▸ **Exercise aim**
Apart from pictures, transcribe exactly each line from the one containing "Image resolution: width=1081" through the final line of the listing below.

▸ **Data shown**
....................

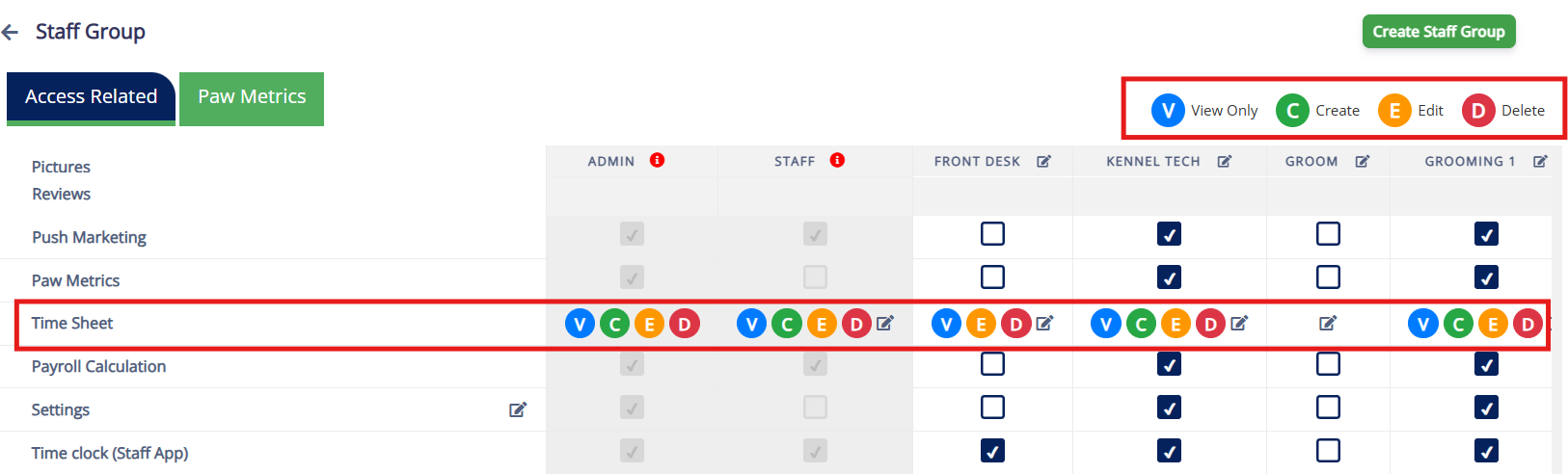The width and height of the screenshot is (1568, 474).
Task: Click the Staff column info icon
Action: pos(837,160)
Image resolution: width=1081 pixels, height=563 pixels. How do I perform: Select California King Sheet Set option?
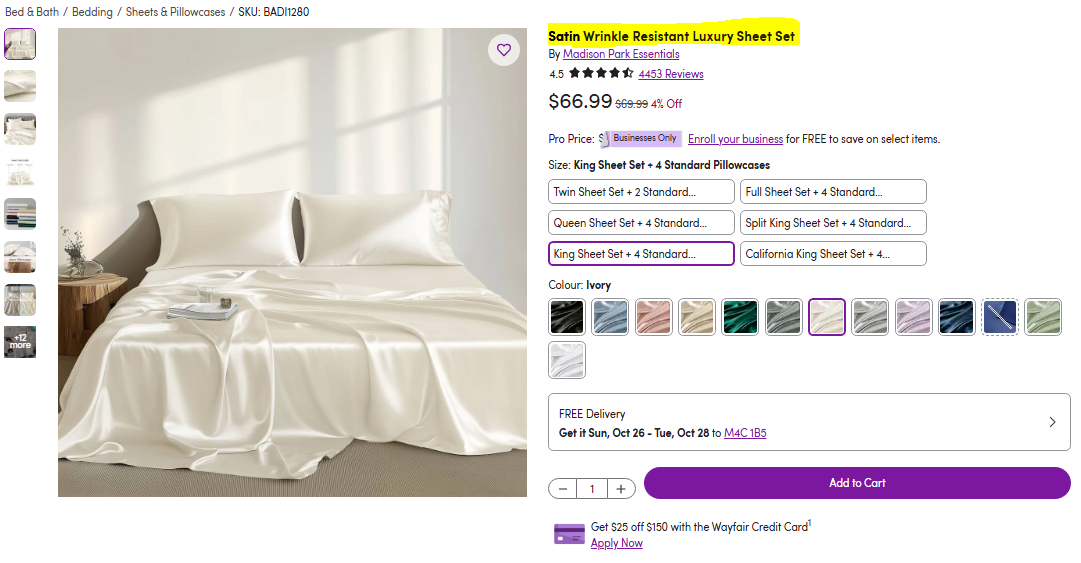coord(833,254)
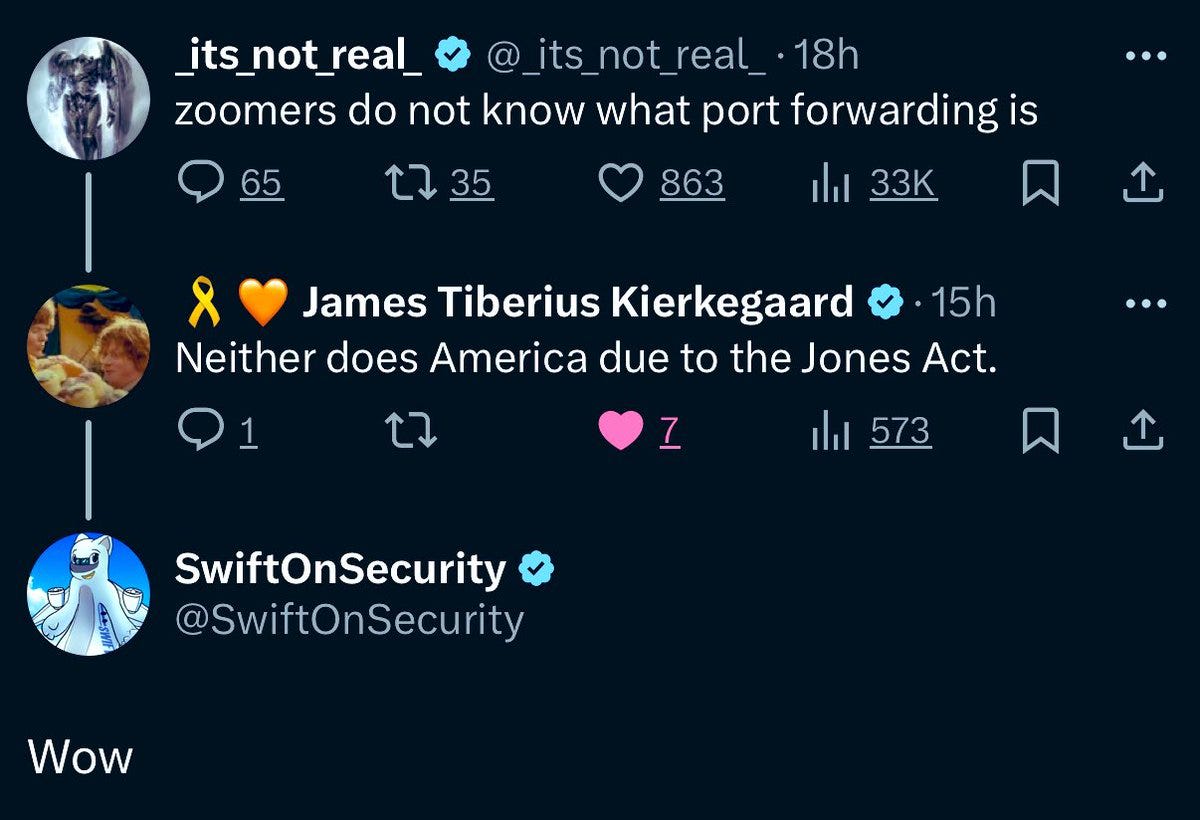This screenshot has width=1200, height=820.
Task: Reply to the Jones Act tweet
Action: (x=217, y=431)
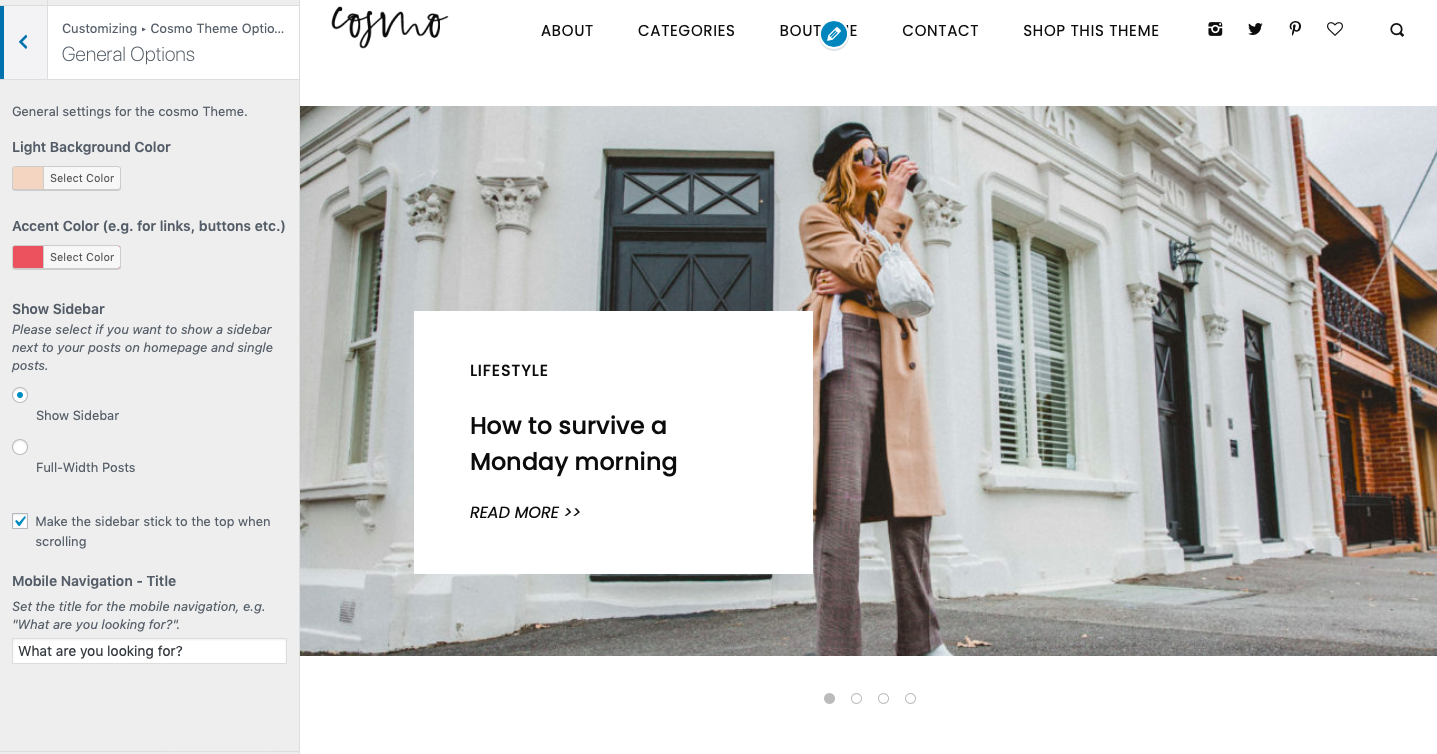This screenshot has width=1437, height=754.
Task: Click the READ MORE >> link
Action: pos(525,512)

....................

▸ **Response below**
Image resolution: width=1081 pixels, height=563 pixels. How do I perform: Select California King Sheet Set option?
coord(833,254)
This screenshot has width=1200, height=820.
Task: Reply to the Jones Act tweet
Action: (x=217, y=431)
This screenshot has width=1437, height=754.
Task: Click the READ MORE >> link
Action: pos(525,512)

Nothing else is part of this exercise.